> **EXERCISE REQUIREMENTS**:
A - In the Polo introduction, reproduce verbatim the part that opens with the words containing "Open Source at" and closes with "along the way.".
B - Condense the paragraph of the Polo introduction beginning "Polo takes an ActiveRecord::Base seed object" into a short bulleted list that keeps its main facts.
C - Extend the Polo introduction, beginning right after its final line.

*** SOURCE PASSAGE

Git Product home page Git Product logo

polo's Introduction

Open Source at IFTTT Build Status

Polo

Polo

Polo travels through your database and creates sample snapshots so you can work with real world data in any environment.

Polo takes an ActiveRecord::Base seed object and traverses every whitelisted ActiveRecord::Association generating SQL INSERTs along the way.

You can then save those SQL INSERTS to .sql file and import the data to your favorite environment.

Motivation

Read our blog post or check out this presentation.

Usage

Given the following data model:

class Chef < ActiveRecord::Base
  has_many :recipes
  has_many :ingredients, through: :recipes
end

class Recipe < ActiveRecord::Base
  has_many :recipes_ingredients
  has_many :ingredients, through: :recipes_ingredients
end

class Ingredient < ActiveRecord::Base
end

class RecipesIngredient < ActiveRecord::Base
  belongs_to :recipe
  belongs_to :ingredient
end

Simple ActiveRecord Objects

inserts = Polo.explore(Chef, 1)

******
*** SUPPLIED MATERIAL

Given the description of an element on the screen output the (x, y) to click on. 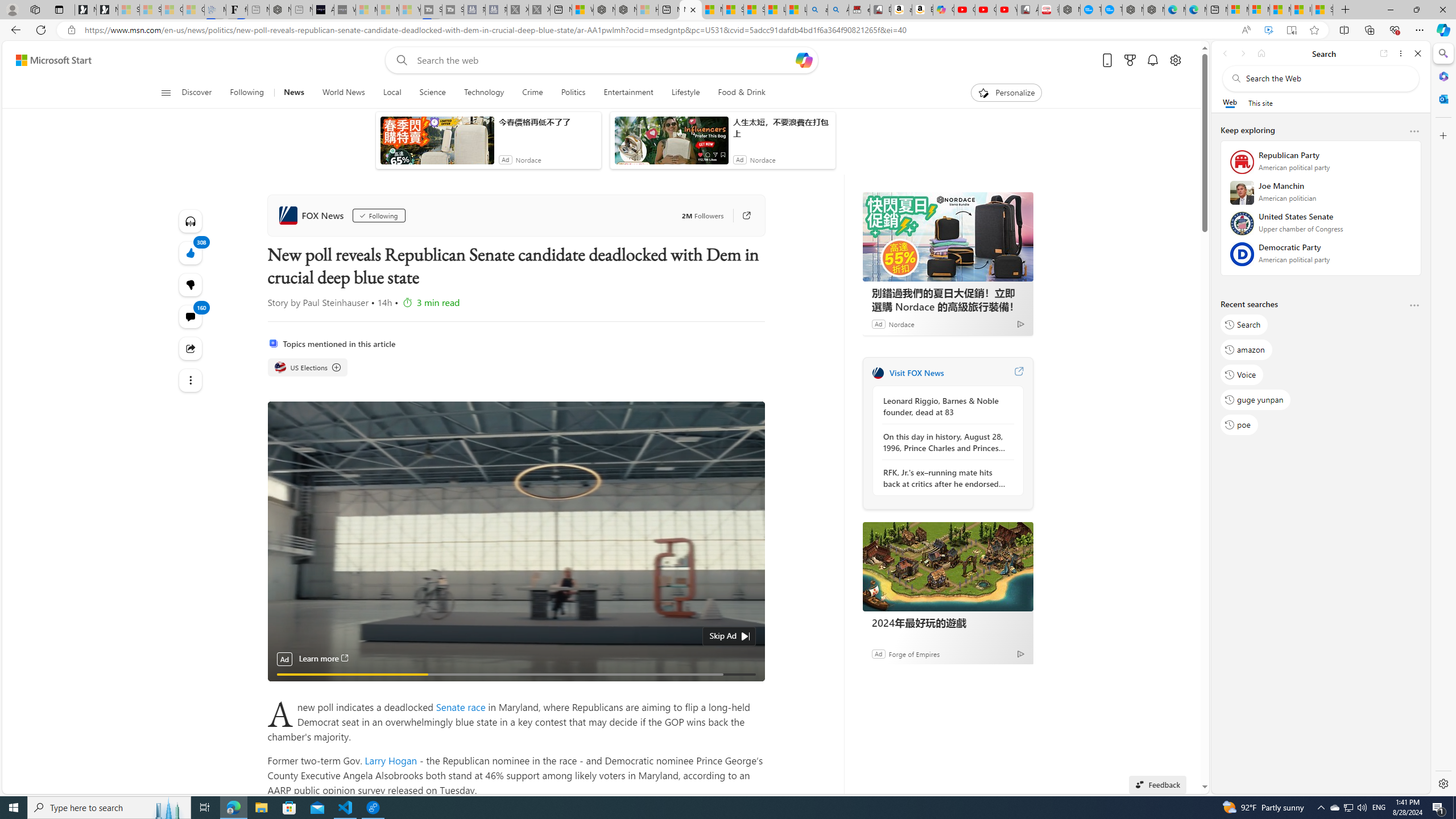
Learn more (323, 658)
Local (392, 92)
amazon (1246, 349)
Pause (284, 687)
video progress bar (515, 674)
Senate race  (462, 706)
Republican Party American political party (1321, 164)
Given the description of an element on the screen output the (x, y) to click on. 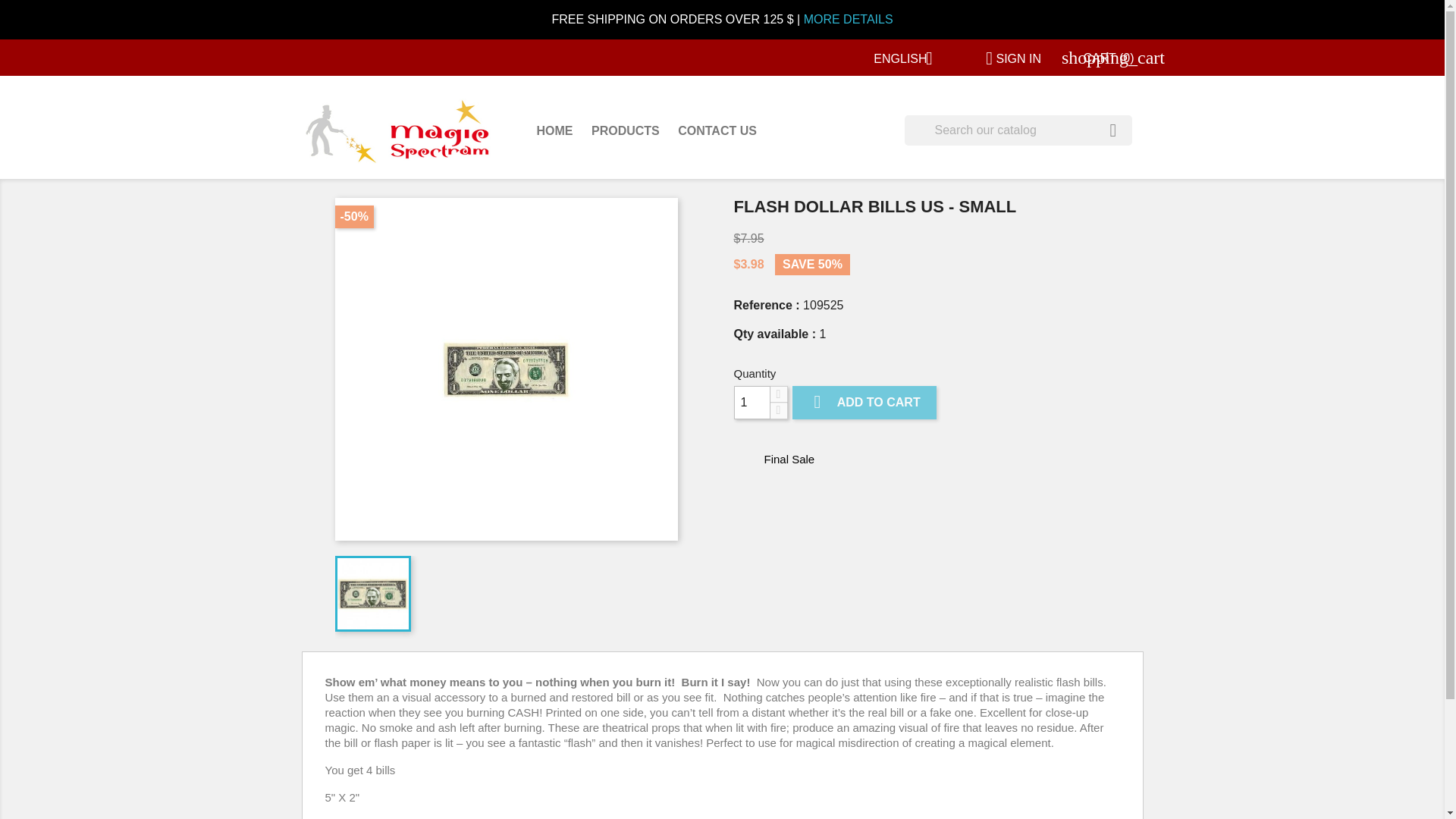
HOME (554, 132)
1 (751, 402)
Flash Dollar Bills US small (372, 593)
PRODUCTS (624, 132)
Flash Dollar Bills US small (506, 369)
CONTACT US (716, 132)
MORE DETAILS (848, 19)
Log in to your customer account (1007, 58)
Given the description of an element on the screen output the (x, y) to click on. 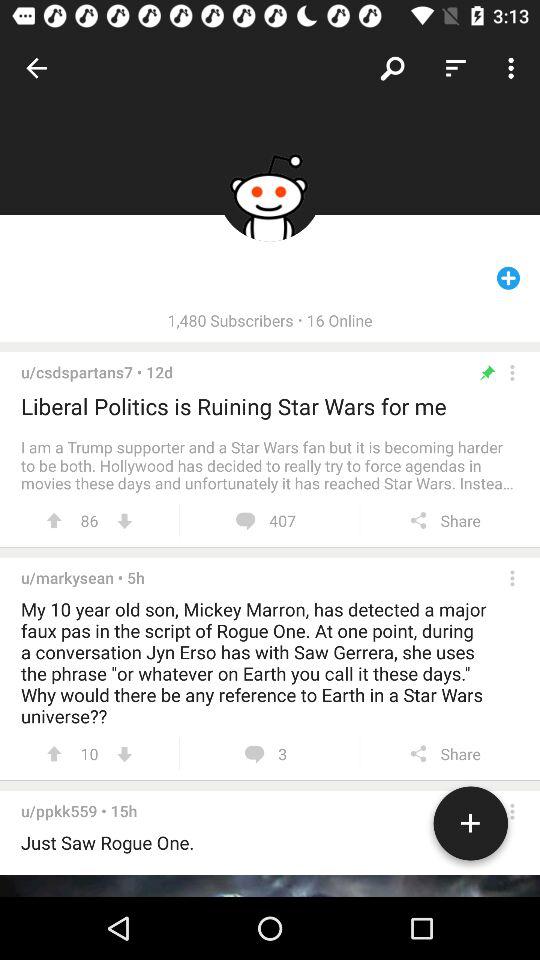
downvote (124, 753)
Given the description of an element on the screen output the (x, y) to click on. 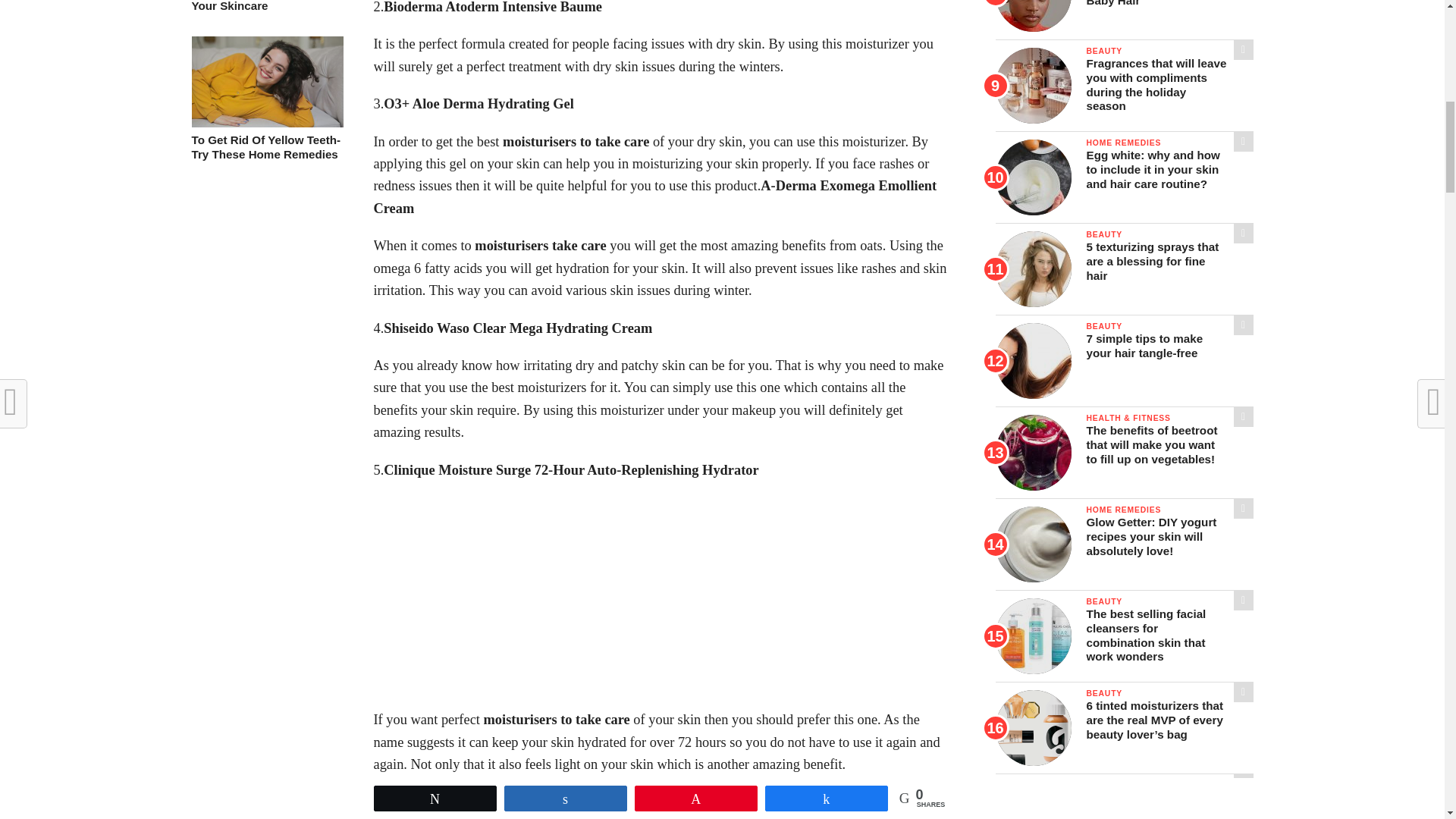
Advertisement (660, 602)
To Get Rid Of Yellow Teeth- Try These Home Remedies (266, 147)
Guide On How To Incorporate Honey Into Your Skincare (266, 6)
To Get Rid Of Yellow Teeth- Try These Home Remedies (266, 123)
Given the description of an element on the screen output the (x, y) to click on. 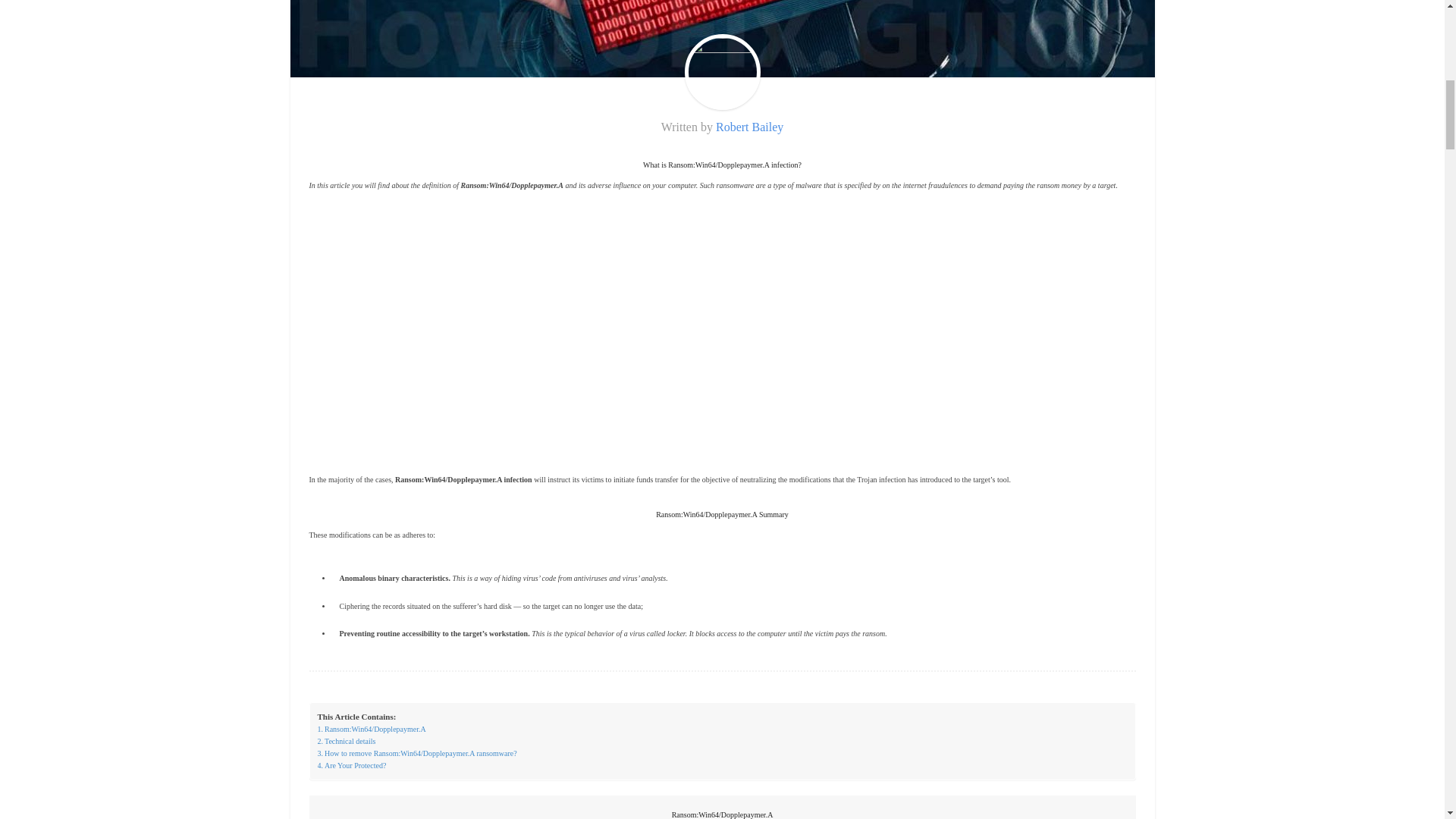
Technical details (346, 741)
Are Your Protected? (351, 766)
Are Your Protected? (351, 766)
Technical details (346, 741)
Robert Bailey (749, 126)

******

> **OUTPUTS IN ORDER**:
A -
Open Source at IFTTT Build Status

Polo

Polo

Polo travels through your database and creates sample snapshots so you can work with real world data in any environment.

Polo takes an ActiveRecord::Base seed object and traverses every whitelisted ActiveRecord::Association generating SQL INSERTs along the way.

B -
- Starting point: an ActiveRecord::Base seed object
- Path: every whitelisted ActiveRecord::Association
- Output: SQL INSERTs generated along the way

C -
INSERT INTO `chefs` (`id`, `name`) VALUES (1, 'Netto')

Where Chef is the seed object class, and 1 is the seed object id.

Simple Associations

inserts = Polo.explore(Chef, 1, :recipes)
INSERT INTO `chefs` (`id`, `name`) VALUES (1, 'Netto')
INSERT INTO `recipes` (`id`, `title`, `num_steps`, `chef_id`) VALUES (1, 'Turkey Sandwich', NULL, 1)
INSERT INTO `recipes` (`id`, `title`, `num_steps`, `chef_id`) VALUES (2, 'Cheese Burger', NULL, 1)

Complex nested associations

inserts = Polo.explore(Chef, 1, :recipes => :ingredients)
INSERT INTO `chefs` (`id`, `name`) VALUES (1, 'Netto')
INSERT INTO `recipes` (`id`, `title`, `num_steps`, `chef_id`) VALUES (1, 'Turkey Sandwich', NULL, 1)
INSERT INTO `recipes` (`id`, `title`, `num_steps`, `chef_id`) VALUES (2, 'Cheese Burger', NULL, 1)
INSERT INTO `recipes_ingredients` (`id`, `recipe_id`, `ingredient_id`) VALUES (1, 1, 1)
INSERT INTO `recipes_ingredients` (`id`, `recipe_id`, `ingredient_id`) VALUES (2, 1, 2)
INSERT INTO `recipes_ingredients` (`id`, `recipe_id`, `ingredient_id`) VALUES (3, 2, 3)
INSERT INTO `recipes_ingredients` (`id`, `recipe_id`, `ingredient_id`) VALUES (4, 2, 4)
INSERT INTO `ingredients` (`id`, `name`, `quantity`) VALUES (1, 'Turkey', 'a lot')
INSERT INTO `ingredients` (`id`, `name`, `quantity`) VALUES (2, 'Cheese', '1 slice')
INSERT INTO `ingredients` (`id`, `name`, `quantity`) VALUES (3, 'Patty', '1')
INSERT INTO `ingredients` (`id`, `name`, `quantity`) VALUES (4, 'Cheese', '2 slices')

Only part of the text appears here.